Material:
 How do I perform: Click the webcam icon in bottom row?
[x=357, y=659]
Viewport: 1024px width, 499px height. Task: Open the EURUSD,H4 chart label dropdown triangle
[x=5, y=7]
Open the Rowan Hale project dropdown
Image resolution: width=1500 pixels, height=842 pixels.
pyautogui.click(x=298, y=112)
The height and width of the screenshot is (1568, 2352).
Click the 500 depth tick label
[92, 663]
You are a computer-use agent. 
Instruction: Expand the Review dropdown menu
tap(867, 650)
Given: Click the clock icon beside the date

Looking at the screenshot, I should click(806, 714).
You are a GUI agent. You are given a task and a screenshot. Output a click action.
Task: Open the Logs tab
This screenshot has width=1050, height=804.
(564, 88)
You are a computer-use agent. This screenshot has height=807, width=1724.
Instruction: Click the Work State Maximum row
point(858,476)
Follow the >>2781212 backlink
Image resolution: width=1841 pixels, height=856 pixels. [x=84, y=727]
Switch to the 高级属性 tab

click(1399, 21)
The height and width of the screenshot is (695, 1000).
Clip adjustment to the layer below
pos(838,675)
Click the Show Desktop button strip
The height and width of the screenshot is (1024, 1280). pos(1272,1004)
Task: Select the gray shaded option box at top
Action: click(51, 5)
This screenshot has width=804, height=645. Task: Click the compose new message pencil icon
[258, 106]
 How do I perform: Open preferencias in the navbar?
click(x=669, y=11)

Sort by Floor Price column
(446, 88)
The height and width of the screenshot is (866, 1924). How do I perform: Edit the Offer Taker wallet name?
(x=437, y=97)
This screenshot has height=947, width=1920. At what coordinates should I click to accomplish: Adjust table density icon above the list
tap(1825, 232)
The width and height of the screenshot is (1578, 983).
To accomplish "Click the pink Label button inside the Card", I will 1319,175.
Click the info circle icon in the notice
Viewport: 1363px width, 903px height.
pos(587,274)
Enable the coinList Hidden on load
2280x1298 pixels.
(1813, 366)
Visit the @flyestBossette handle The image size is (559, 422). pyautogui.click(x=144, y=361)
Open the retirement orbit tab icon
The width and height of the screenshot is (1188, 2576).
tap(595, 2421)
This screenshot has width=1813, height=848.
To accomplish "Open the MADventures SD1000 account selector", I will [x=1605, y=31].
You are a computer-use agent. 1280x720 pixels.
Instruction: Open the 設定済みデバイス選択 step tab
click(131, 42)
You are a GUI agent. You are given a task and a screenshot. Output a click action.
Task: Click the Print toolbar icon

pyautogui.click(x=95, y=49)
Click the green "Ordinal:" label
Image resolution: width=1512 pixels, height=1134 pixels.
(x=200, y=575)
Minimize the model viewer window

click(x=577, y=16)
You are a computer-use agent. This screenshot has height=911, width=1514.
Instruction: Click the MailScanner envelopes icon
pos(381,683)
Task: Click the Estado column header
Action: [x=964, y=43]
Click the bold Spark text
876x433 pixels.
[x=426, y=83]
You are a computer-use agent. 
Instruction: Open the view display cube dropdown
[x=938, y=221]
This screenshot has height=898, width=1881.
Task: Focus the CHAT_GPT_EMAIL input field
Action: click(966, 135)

Stated goal: Copy the rows above, substituting "drop-down" for each "dropdown" and changing nothing else.

Full solution:
 How do I perform: Click the webcam icon in bottom row?
[x=357, y=659]
Viewport: 1024px width, 499px height. Task: Open the EURUSD,H4 chart label drop-down triangle
[x=5, y=7]
Open the Rowan Hale project drop-down
Image resolution: width=1500 pixels, height=842 pixels.
pyautogui.click(x=298, y=112)
The height and width of the screenshot is (1568, 2352).
Click the 500 depth tick label
[92, 663]
You are a computer-use agent. 
Instruction: Expand the Review drop-down menu
tap(867, 650)
Given: Click the clock icon beside the date

Looking at the screenshot, I should click(806, 714).
You are a GUI agent. You are given a task and a screenshot. Output a click action.
Task: Open the Logs tab
This screenshot has width=1050, height=804.
(564, 88)
You are a computer-use agent. This screenshot has height=807, width=1724.
Instruction: Click the Work State Maximum row
point(858,476)
Follow the >>2781212 backlink
Image resolution: width=1841 pixels, height=856 pixels. [x=84, y=727]
Switch to the 高级属性 tab

click(1399, 21)
The height and width of the screenshot is (695, 1000).
Clip adjustment to the layer below
pos(838,675)
Click the Show Desktop button strip
The height and width of the screenshot is (1024, 1280). pos(1272,1004)
Task: Select the gray shaded option box at top
Action: click(51, 5)
This screenshot has width=804, height=645. Task: Click the compose new message pencil icon
[258, 106]
 How do I perform: Open preferencias in the navbar?
click(x=669, y=11)

Sort by Floor Price column
(446, 88)
The height and width of the screenshot is (866, 1924). How do I perform: Edit the Offer Taker wallet name?
(x=437, y=97)
This screenshot has height=947, width=1920. At what coordinates should I click to accomplish: Adjust table density icon above the list
tap(1825, 232)
The width and height of the screenshot is (1578, 983).
To accomplish "Click the pink Label button inside the Card", I will 1319,175.
Click the info circle icon in the notice
Viewport: 1363px width, 903px height.
pos(587,274)
Enable the coinList Hidden on load
2280x1298 pixels.
(1813, 366)
Visit the @flyestBossette handle The image size is (559, 422). pyautogui.click(x=144, y=361)
Open the retirement orbit tab icon
The width and height of the screenshot is (1188, 2576).
tap(595, 2421)
This screenshot has width=1813, height=848.
To accomplish "Open the MADventures SD1000 account selector", I will [x=1605, y=31].
You are a computer-use agent. 1280x720 pixels.
Instruction: Open the 設定済みデバイス選択 step tab
click(131, 42)
You are a GUI agent. You are given a task and a screenshot. Output a click action.
Task: Click the Print toolbar icon

pyautogui.click(x=95, y=49)
Click the green "Ordinal:" label
Image resolution: width=1512 pixels, height=1134 pixels.
(x=200, y=575)
Minimize the model viewer window

click(x=577, y=16)
You are a computer-use agent. This screenshot has height=911, width=1514.
Instruction: Click the MailScanner envelopes icon
pos(381,683)
Task: Click the Estado column header
Action: [x=964, y=43]
Click the bold Spark text
876x433 pixels.
[x=426, y=83]
You are a computer-use agent. 
Instruction: Open the view display cube drop-down
[x=938, y=221]
This screenshot has height=898, width=1881.
Task: Focus the CHAT_GPT_EMAIL input field
Action: click(966, 135)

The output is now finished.